May 27, 2013
Source: Boston Herald
On International Missing Children’s Day, marked May 25th, we remembered the thousands of missing children and the parents who grieve and plead for help. Since 2008, more than 7,000 American children have been abducted to a foreign country — not by a stranger, but by their other parent.

Such children are at risk of serious emotional and psychological problems and may experience anxiety, eating problems, nightmares, mood swings, sleep disturbances, aggressive behavior, resentment, guilt and fearfulness.
Members of Congress have seen the lopsided battles our constituents face to bring their children home from a foreign jurisdiction. Michael Elias, a combat-injured Iraqi veteran from New Jersey, has not held his children since 2008, when his ex-wife used her Japanese consulate connections to abduct Jade and Michael Jr. in violation of New Jersey court orders.

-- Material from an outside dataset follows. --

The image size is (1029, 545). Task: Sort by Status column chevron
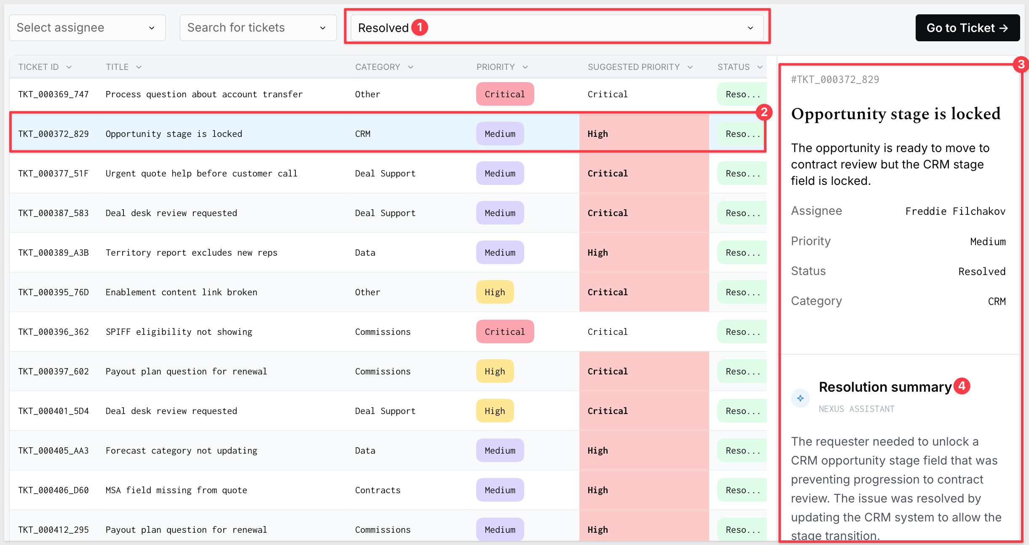760,67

Japan has refused to return the children or prosecute the abductor.
Elias told Congress, “All my hopes and dreams for their future now lie in the hands of others. … I am begging our government to help not only my family, but hundreds of other heartbroken families as well, to demand the return of our American children who are being held in Japan.”
Colin Bower’s children, Noor and Ramsay, were abducted from their home in Boston to Egypt nearly four years ago by their mother — who had lost custody because of her drug use and psychological problems. The Egyptian government facilitated the abduction by issuing fraudulent Egyptian passports, providing passage on the government-owned airline, and by shielding the mother, who comes from a well-connected family, from any accountability or responsibility.

At a recent hearing Bower noted the billions of dollars in U.S. assistance to Egypt and observed, “Regardless of whatever moral, fiscal, or political balance you use, providing uninterrupted aid to a partner that acts this way is quite simply wrong. If this is American foreign policy, it’s flawed and it isn’t working. We aren’t getting what we pay for.”
Tragically, the Obama administration has limited itself to diplomatic requests for the return of the children. In the words of Bernard Aronson, former assistant secretary of state of inter-American affairs, “a diplomatic request for which there is no real consequence for refusal is simply a sophisticated form of begging.”
It is time for a new approach. That is why we have introduced H.R. 1951, the Sean and David Goldman Child Abduction Prevention and Return Act of 2013, which will give the president powerful tools to motivate a country’s quick response for the return of abducted children.
If a country has 10 or more cases not being resolved in a timely manner, or the judiciary, or law enforcement, or other responsible entity is persistently failing to fulfill their obligations, the president can take action to aggressively advocate for our children’s return — such as denying certain assistance, canceling cultural exchanges, opposing international loans, or extraditing the abductor.
This bill creates the expectation of action — not just words — to bring every American child home. In the words of then-Senator and now Secretary of State John Kerry at the 2012 passage of a Senate resolution calling for the return of the Bower children, we must “remain focused like a laser beam until this father is reunited with his two boys,” and every other abducted American child comes home. We can, and must, do more than talk.
U.S. Rep. Chris Smith (R) represents New Jersey’s 4th District.